>>>

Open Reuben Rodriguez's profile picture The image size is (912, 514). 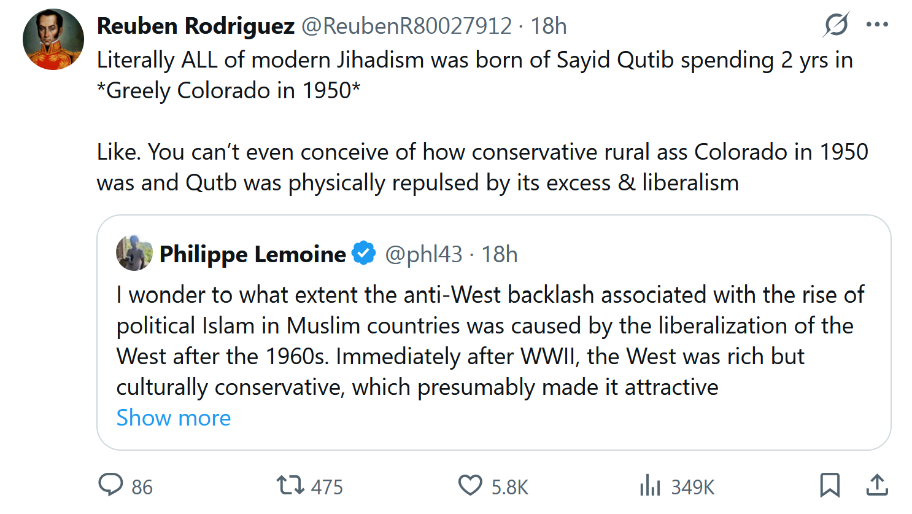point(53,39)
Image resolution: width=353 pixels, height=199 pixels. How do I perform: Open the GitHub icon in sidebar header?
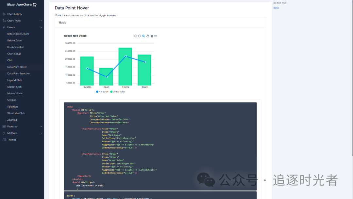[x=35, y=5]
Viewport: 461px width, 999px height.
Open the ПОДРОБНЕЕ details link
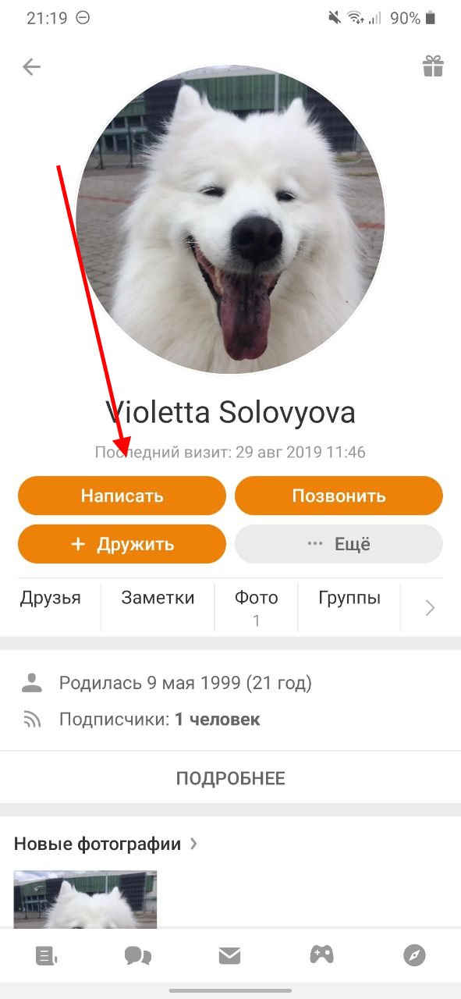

<<<

Would you restate, word for word, the lines from the one holding "Viewport: 461px width, 999px height." through the end of the material above? Omit the pictures.

• Problem solution:
Viewport: 461px width, 999px height.
Open the ПОДРОБНЕЕ details link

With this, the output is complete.